** start Records **

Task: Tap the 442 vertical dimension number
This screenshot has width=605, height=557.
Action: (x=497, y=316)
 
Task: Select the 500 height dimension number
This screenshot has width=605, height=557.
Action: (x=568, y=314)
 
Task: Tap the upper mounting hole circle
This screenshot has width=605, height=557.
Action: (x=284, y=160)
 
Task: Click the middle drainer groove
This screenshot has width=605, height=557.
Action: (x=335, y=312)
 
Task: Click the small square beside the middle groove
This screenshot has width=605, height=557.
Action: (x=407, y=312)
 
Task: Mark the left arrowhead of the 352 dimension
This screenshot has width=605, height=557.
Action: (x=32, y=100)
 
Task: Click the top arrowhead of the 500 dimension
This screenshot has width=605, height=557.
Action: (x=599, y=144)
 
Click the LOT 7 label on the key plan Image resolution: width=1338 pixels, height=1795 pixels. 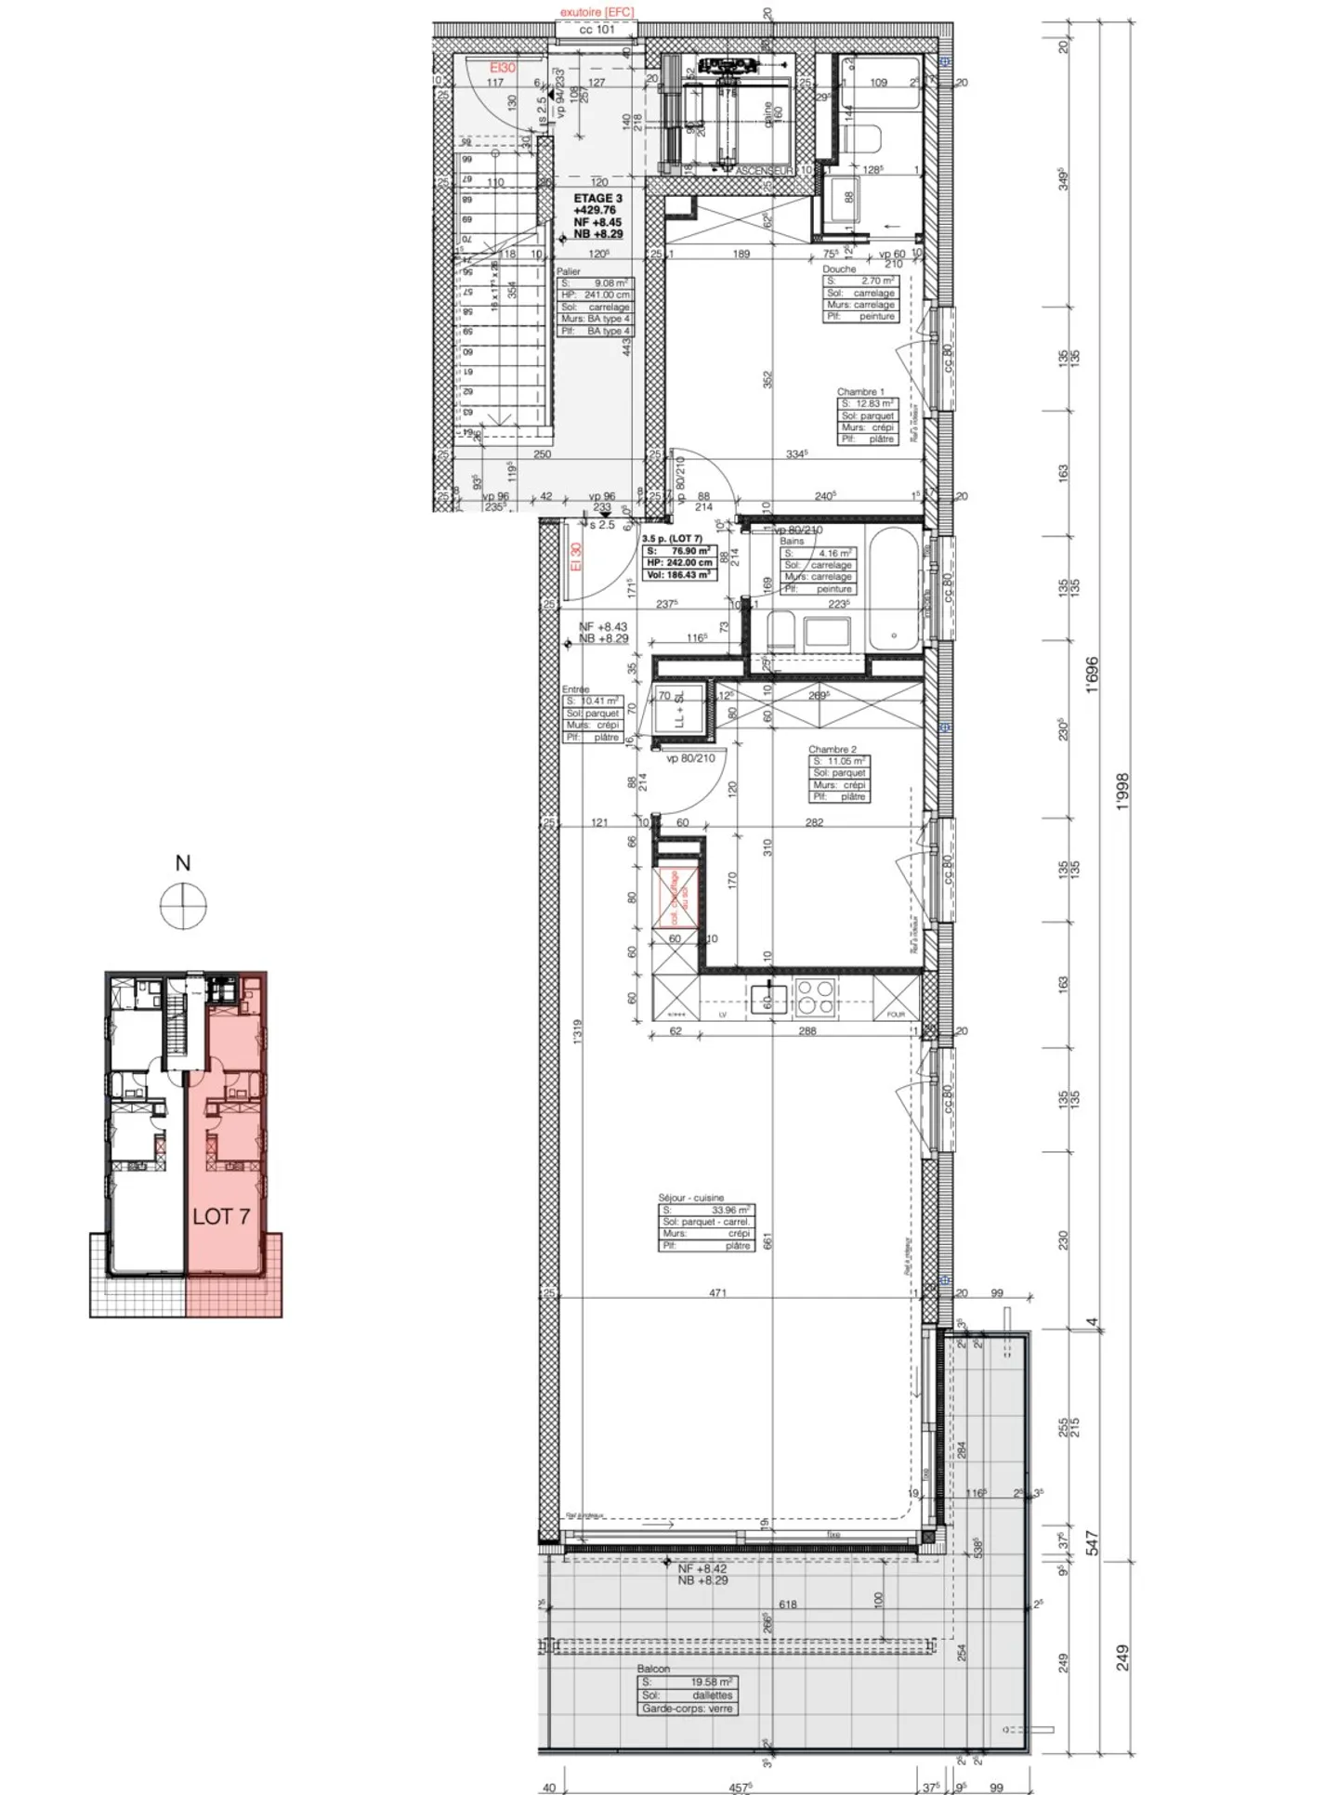pyautogui.click(x=221, y=1215)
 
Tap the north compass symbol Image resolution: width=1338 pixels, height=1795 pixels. pyautogui.click(x=183, y=906)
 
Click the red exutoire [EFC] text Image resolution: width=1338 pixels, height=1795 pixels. pyautogui.click(x=596, y=12)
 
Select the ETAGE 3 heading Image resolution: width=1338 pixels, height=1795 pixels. pyautogui.click(x=597, y=199)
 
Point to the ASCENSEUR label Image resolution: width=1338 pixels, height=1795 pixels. pyautogui.click(x=764, y=172)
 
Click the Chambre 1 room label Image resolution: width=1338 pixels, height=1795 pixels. pyautogui.click(x=860, y=392)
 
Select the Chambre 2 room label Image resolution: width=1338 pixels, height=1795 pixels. pyautogui.click(x=832, y=749)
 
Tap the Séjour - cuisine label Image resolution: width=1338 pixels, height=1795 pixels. pyautogui.click(x=690, y=1198)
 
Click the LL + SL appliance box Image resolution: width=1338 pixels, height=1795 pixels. pyautogui.click(x=678, y=711)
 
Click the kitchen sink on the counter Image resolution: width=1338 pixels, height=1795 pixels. pyautogui.click(x=768, y=998)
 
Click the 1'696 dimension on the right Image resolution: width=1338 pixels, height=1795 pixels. pyautogui.click(x=1093, y=675)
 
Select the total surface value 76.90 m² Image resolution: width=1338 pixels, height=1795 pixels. pyautogui.click(x=689, y=551)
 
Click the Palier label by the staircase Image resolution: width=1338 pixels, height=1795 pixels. pyautogui.click(x=569, y=271)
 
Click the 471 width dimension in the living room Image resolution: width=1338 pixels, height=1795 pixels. pyautogui.click(x=717, y=1292)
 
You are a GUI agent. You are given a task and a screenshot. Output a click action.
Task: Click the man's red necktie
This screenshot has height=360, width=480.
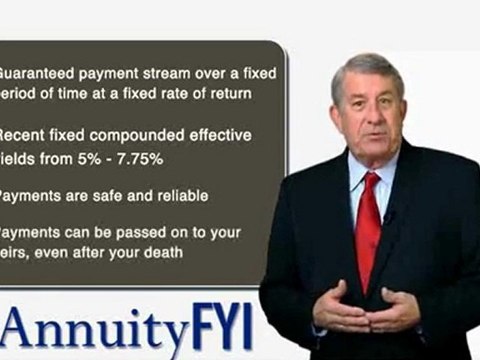[368, 225]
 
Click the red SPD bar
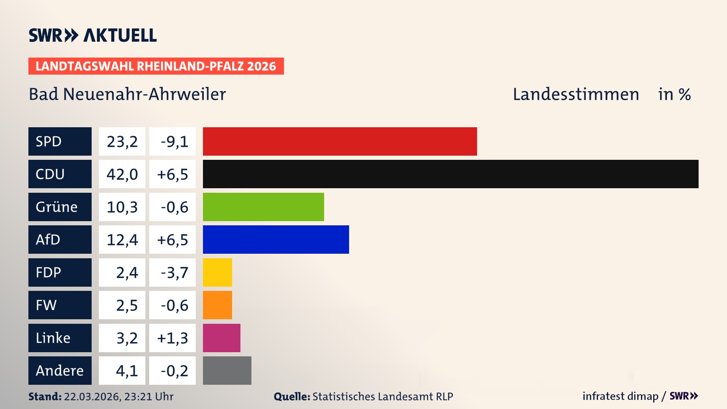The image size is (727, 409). [x=340, y=141]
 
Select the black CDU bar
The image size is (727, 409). [x=451, y=174]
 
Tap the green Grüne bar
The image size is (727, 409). [x=263, y=207]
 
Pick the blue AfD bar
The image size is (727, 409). [x=276, y=239]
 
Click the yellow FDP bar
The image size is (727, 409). [x=217, y=272]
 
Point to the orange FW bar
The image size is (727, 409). [x=217, y=305]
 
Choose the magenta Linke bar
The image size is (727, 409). [x=222, y=338]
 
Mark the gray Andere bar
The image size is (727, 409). [x=227, y=370]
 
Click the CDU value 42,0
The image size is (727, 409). [x=122, y=174]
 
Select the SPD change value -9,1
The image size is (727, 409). [x=174, y=142]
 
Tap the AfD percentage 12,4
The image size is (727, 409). [x=122, y=240]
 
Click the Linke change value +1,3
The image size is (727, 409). [x=172, y=338]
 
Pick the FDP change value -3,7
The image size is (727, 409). [x=174, y=273]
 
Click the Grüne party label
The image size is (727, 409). [x=57, y=207]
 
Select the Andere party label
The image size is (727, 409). [x=59, y=371]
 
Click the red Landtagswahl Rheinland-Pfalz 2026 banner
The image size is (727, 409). [x=156, y=66]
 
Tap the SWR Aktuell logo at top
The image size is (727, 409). [x=92, y=35]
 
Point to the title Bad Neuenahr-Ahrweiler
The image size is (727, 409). [x=127, y=94]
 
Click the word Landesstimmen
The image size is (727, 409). [x=576, y=94]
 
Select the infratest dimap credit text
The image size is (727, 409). [x=620, y=396]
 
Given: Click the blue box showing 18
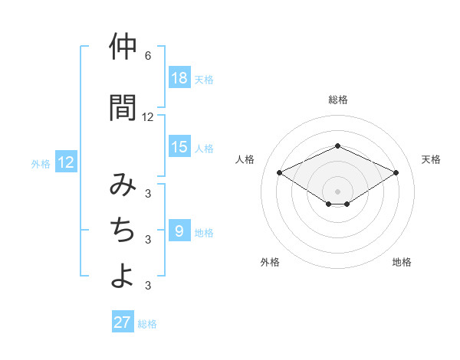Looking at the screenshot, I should tap(179, 78).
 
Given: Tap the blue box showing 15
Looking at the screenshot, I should tap(179, 147).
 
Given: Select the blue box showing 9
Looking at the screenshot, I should tap(179, 231).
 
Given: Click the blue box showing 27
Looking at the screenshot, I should tap(123, 322).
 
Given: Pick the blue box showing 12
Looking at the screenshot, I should tap(66, 162).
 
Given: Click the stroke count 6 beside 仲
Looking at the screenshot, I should tap(148, 56).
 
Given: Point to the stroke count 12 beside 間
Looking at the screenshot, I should tap(148, 117).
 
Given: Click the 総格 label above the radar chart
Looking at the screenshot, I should tap(338, 100).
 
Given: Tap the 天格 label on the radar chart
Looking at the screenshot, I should tap(432, 159).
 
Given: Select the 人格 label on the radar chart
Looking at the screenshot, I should tap(245, 159).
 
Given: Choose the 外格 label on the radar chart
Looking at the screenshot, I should tap(270, 262).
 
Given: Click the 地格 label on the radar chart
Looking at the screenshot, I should tap(402, 262).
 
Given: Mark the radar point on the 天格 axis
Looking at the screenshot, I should tap(396, 172).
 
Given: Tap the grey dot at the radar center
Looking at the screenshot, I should tap(338, 191).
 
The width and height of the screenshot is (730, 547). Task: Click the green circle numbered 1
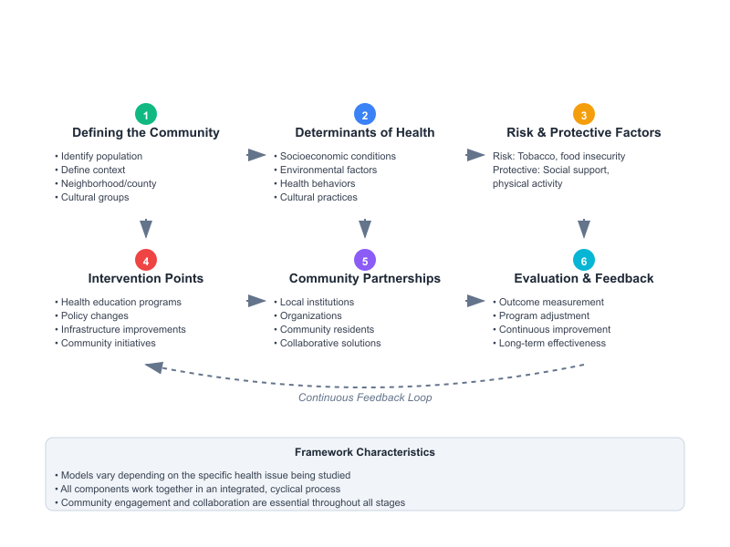tap(146, 114)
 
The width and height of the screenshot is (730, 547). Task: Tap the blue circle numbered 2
tap(365, 114)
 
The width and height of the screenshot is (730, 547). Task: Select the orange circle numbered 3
tap(584, 114)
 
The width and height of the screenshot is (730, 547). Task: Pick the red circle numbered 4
tap(146, 260)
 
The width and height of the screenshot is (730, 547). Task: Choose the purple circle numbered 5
tap(365, 260)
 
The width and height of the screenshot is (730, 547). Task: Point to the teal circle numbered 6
tap(584, 260)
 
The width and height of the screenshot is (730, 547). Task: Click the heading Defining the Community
tap(146, 133)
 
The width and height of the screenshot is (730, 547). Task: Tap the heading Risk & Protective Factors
tap(584, 133)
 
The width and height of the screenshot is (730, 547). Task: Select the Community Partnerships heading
tap(365, 279)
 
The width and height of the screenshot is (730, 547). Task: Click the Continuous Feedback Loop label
tap(365, 397)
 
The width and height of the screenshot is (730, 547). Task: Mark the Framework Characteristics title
tap(365, 452)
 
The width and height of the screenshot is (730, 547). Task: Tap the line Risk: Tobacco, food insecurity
tap(558, 156)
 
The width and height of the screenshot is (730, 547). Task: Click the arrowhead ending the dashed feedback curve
tap(154, 366)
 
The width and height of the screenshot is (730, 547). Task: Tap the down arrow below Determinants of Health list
tap(365, 228)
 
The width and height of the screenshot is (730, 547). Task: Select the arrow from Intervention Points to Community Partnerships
tap(256, 301)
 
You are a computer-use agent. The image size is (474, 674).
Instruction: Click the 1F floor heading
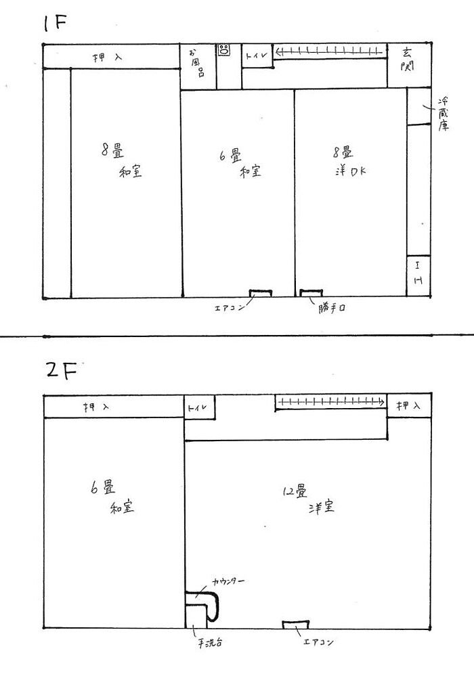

** end Records **

Rewrite the material from the line containing "Feedback Loop label" through the line containing "tap(365, 228)", inclusive, changing "width" to "breadth" and leaving everything else unchanged.

The breadth and height of the screenshot is (730, 547). Task: Click the Continuous Feedback Loop label
tap(365, 397)
 
The breadth and height of the screenshot is (730, 547). Task: Mark the Framework Characteristics title
tap(365, 452)
 
The breadth and height of the screenshot is (730, 547). Task: Tap the line Risk: Tobacco, food insecurity
tap(558, 156)
 
The breadth and height of the screenshot is (730, 547). Task: Click the arrowhead ending the dashed feedback curve
tap(154, 366)
 
The breadth and height of the screenshot is (730, 547). Task: Tap the down arrow below Determinants of Health list
tap(365, 228)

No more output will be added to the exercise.